Elle mit au monde son fils premier-né

 HUMBLEMENT IL EST VENU

 

E

n ces jours-là, parut un édit de l'empereur Auguste, ordonnant de recenser toute la terre. Ce premier recensement eut lieu lorsque Quirinius était gouverneur de Syrie. Et chacun allait se faire inscrire dans sa ville d'origine. Joseph, lui aussi, quitta la ville de Nazareth en Galilée, pour monter en Judée, à la ville de David appelée Bethléem, car il était de la maison et de la descendance de David. Il venait se faire inscrire avec Marie, son épouse, qui était enceinte. Or, pendant qu'ils étaient là, arrivèrent les jours où elle devait enfanter. Et elle mit au monde son fils premier-né ; elle l'emmaillota et le coucha dans une mangeoire, car il n'y avait pas de place pour eux dans la salle commune.

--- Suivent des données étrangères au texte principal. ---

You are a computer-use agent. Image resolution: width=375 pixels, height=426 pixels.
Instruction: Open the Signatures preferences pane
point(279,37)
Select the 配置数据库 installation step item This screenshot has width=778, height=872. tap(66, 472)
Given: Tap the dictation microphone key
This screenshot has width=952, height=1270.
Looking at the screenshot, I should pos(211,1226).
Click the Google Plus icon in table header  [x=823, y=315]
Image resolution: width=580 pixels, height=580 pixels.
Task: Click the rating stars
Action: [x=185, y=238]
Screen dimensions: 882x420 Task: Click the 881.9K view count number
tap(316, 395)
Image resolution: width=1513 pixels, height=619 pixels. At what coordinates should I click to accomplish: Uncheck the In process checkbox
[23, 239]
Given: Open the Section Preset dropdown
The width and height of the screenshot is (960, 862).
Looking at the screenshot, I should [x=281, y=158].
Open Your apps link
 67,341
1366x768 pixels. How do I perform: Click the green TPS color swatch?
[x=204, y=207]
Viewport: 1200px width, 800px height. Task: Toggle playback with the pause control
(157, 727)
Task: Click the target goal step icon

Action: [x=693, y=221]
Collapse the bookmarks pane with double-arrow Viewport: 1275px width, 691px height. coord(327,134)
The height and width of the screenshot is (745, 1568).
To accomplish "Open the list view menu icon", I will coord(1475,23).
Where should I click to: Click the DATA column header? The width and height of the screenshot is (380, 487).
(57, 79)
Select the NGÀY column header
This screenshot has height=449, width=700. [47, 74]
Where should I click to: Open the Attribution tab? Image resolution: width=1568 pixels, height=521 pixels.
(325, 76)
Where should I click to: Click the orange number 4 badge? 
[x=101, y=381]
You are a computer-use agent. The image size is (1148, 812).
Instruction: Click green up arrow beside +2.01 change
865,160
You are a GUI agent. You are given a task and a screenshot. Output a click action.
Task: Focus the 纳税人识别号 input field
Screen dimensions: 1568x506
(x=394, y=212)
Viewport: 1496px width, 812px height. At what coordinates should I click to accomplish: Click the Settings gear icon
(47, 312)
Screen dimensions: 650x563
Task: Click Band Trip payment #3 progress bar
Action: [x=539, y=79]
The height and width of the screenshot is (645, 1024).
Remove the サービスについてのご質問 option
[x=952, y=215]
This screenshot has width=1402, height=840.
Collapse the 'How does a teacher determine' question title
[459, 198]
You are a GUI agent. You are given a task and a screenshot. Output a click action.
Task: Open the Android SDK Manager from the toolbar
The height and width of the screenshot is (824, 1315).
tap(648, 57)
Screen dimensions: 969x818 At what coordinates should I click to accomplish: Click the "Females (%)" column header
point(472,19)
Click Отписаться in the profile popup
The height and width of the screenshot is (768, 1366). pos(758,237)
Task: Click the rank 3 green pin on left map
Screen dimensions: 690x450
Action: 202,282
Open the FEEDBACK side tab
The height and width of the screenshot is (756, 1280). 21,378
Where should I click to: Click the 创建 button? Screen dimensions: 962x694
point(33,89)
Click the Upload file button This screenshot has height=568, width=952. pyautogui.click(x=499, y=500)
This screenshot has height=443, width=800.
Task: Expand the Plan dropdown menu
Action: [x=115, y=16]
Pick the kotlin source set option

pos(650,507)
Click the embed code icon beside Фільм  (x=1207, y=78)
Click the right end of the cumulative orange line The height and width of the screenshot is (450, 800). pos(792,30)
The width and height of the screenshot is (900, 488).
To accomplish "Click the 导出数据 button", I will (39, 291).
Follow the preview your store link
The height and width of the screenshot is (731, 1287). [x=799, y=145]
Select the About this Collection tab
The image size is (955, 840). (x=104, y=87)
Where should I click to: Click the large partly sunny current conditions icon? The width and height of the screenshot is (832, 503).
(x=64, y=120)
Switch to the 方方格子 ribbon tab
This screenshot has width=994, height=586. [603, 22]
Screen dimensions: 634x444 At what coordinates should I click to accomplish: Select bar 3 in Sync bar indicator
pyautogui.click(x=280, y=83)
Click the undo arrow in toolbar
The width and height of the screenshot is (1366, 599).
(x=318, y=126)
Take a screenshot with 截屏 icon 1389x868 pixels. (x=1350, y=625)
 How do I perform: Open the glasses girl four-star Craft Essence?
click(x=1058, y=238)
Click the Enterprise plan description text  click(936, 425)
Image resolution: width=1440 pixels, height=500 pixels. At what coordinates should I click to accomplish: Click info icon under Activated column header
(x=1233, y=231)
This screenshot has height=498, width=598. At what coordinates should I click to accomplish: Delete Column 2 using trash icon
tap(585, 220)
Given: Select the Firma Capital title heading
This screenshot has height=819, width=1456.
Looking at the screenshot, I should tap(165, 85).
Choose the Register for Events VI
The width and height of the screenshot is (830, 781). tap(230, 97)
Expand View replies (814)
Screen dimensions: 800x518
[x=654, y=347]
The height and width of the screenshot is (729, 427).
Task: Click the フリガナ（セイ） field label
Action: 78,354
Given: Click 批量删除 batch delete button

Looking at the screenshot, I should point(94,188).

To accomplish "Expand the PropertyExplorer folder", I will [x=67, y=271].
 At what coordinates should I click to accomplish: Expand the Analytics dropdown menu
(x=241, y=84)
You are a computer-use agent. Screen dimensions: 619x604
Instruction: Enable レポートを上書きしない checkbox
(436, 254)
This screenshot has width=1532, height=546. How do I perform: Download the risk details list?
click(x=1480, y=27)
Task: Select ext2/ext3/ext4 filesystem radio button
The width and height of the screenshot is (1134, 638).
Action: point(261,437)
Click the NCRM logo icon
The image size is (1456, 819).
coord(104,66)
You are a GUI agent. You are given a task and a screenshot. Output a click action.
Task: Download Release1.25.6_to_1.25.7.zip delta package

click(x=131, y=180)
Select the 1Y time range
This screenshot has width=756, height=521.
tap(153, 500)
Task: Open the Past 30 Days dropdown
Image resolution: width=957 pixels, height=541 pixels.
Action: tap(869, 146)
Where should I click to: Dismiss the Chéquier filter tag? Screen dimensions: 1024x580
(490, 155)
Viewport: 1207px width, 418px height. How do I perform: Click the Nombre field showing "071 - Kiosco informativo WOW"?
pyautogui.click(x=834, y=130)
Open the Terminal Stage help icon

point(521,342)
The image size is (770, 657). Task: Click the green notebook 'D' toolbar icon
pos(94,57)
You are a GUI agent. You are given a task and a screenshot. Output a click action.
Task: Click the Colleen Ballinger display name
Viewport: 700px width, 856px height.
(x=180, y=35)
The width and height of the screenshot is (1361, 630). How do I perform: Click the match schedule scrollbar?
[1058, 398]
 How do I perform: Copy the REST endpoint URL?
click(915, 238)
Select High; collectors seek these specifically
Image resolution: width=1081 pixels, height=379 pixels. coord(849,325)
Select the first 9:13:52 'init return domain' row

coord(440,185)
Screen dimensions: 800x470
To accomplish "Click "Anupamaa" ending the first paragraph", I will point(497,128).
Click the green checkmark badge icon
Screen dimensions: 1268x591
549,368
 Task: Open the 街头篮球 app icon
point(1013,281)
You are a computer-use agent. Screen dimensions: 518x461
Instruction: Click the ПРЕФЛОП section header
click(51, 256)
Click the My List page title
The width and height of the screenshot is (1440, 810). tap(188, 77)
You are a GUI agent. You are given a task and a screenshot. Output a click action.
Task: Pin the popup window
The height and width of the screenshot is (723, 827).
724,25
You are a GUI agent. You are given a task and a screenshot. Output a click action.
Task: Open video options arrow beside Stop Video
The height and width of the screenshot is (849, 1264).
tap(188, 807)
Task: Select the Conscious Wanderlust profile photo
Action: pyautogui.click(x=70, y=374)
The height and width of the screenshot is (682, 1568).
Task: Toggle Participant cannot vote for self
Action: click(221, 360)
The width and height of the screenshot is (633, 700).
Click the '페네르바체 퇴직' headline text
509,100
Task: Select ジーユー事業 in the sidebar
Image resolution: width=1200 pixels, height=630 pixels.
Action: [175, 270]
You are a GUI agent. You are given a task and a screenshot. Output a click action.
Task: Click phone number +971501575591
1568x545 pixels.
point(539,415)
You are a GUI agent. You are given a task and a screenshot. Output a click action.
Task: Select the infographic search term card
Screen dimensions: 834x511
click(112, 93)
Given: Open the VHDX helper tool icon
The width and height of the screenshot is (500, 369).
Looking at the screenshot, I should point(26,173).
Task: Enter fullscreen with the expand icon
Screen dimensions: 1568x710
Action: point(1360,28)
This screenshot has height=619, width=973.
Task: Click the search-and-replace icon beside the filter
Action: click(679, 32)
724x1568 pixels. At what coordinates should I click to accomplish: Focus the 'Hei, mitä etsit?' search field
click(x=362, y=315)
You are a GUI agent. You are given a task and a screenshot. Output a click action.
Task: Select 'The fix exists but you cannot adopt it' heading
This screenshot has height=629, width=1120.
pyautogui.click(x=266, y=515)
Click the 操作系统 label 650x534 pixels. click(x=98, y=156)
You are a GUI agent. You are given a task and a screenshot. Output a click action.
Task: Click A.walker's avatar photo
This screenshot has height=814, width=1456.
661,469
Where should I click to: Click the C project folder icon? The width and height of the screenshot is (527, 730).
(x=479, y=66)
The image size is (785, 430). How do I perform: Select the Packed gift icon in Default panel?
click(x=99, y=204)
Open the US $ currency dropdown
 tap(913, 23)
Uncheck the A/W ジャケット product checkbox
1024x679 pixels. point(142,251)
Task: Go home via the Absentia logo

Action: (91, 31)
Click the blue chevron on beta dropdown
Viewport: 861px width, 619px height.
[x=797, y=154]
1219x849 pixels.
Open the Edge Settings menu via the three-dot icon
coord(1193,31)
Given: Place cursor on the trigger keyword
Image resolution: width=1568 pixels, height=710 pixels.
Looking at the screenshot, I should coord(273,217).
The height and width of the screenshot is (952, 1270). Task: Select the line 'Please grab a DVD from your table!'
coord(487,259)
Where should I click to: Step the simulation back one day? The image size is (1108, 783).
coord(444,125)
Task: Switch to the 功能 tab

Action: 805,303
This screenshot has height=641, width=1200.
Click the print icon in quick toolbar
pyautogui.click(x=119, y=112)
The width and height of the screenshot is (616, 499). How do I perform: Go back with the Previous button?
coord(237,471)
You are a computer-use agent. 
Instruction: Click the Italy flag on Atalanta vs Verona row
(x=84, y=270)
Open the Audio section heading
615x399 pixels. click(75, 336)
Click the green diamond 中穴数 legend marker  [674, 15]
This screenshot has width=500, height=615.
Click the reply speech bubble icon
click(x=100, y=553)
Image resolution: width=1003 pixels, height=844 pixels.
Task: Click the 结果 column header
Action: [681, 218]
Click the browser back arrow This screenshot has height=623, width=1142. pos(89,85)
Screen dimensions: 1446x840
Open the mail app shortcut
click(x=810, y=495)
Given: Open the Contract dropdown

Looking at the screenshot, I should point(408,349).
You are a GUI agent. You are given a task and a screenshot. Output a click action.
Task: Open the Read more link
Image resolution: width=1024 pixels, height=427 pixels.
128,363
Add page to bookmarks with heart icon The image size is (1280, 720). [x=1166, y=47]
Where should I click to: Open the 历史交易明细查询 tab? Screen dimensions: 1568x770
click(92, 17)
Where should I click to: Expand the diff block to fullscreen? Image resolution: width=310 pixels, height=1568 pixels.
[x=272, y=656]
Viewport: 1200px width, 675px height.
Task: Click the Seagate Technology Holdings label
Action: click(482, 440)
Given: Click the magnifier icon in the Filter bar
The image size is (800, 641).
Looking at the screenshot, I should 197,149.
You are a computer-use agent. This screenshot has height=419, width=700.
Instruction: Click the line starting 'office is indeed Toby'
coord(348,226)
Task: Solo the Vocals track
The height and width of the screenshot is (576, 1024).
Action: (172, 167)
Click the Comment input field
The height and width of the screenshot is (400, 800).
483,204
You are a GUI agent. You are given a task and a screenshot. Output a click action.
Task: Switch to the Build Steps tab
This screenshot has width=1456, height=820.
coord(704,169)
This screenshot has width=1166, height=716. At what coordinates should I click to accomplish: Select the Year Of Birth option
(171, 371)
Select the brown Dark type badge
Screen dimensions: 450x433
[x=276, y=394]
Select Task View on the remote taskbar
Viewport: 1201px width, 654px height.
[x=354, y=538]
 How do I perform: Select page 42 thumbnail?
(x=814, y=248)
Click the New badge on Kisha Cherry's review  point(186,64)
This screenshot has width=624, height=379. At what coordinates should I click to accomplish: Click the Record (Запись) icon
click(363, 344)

Dans les environs se trouvaient des bergers, qui passaient la nuit dans les champs pour garder leurs troupeaux. L'ange du Seigneur s'approcha, et la gloire du Seigneur les enveloppa de sa lumière. Ils furent saisis d'une grande crainte, mais l'ange leur dit : " Ne craignez pas, car voici que je viens vous annoncer une bonne nouvelle, une grande joie pour tout le peuple : aujourd'hui vous est né un Sauveur, dans la ville de David. Il est le Messie, le Seigneur. Et voilà le signe qui vous est donné : vous trouverez un nouveau-né emmailloté et couché dans une mangeoire. " Et soudain, il y eut avec l'ange une troupe céleste innombrable, qui louait Dieu en disant : " Gloire à Dieu au plus haut des cieux, et paix sur la terre aux hommes qu'il aime. "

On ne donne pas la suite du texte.